Rounded. Bar charts. Just look at those curves. As a newcomer to Tableau the discovery of rounded bars is ground-breaking. Making your first rounded bar chart feels like you’ve transcended from using your Grandad’s clunky square bars to the world of sleek, futuristic bars. They’re just so much prettier. In fact, why ever stop using rounded bars? Well, here’s a few potential reasons why.
In order to produce a rounded bar chart you must first sacrifice precision to the visualisation Gods. Take a look at the image below.

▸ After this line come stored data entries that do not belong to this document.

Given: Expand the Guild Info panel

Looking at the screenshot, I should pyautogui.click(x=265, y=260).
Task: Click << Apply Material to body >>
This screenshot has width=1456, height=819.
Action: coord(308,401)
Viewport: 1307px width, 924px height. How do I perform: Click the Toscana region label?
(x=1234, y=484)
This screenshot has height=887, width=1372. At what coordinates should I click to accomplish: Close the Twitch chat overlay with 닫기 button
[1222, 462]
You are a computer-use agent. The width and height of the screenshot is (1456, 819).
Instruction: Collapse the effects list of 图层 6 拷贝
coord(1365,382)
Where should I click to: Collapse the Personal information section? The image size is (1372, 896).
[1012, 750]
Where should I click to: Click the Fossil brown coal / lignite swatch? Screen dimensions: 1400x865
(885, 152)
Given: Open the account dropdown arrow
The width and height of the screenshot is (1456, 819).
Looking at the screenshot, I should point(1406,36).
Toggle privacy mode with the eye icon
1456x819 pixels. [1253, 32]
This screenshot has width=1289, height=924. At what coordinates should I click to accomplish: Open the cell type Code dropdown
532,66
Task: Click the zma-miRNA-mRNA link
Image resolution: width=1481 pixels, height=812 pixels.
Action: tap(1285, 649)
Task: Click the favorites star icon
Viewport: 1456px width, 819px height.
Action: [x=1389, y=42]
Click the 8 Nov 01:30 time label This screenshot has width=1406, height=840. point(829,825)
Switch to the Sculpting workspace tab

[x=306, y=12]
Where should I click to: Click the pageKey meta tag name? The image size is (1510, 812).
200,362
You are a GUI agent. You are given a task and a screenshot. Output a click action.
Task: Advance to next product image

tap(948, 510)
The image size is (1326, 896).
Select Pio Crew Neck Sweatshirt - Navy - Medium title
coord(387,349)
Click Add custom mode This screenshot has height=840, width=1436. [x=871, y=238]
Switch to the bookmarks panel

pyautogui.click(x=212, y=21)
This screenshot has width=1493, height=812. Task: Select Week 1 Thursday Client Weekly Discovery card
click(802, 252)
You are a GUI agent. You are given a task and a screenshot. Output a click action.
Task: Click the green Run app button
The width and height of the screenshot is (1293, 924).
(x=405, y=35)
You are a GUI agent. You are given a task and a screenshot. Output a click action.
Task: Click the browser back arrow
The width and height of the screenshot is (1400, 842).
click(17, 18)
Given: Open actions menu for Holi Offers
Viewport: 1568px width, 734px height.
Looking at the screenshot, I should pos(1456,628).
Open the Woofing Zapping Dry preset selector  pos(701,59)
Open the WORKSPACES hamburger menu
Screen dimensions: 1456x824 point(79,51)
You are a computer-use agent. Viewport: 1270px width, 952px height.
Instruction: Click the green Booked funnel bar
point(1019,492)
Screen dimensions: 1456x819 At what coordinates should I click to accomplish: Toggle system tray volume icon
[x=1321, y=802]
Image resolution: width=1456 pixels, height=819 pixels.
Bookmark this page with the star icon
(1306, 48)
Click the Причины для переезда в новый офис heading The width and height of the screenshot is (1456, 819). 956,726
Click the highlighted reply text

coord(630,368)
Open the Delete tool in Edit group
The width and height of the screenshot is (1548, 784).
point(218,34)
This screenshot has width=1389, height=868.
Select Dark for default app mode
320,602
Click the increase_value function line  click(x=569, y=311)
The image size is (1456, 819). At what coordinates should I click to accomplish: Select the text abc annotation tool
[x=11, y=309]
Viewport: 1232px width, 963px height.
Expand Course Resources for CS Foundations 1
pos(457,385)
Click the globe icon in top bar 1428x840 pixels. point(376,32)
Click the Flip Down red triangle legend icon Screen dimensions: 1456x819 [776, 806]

Now, what if we want to ask the question “exactly how much soap did each person sell?”. The correct answer to this for the above graph is each person sold a whole number with Joe selling 1 gram, Jon 2 grams, and so on. However, each bar goes past their actual value and makes discerning this very difficult to tell. This is demonstrated below, where each bold line shoes where the bar should end, and the reference line shows where it actually ends.
What’s more, each bar extends below 0 into the negative range!
The other main issue of rounding your bars is it misrepresents the proportions of each value. Consider the sales of Jon and Joe. Jon sells 2g of soap an hour whilst Joe sells 1g. You’d expect Jon’s bar two be exactly twice the length of Joe’s. Well, it if we actually measure these bars we see that isn’t the case.
Not only do both lines have a length that doesn’t match their values but instead of Joe’s line being 50% of the length of Jon’s line, it’s actually about 58%. At first glance this makes Joe look like a better soap salesman than he is.
So, rounded bars are pretty and they definitely have their place. However they should only be used appropriately and with care. Do you need to represent a value with precision? Don’t use rounded bars. Do you need to represent the differences between bars accurately? Don’t use rounded bars. Neither of those issues a problem for you? If it’s aesthetically appropriate then go for it!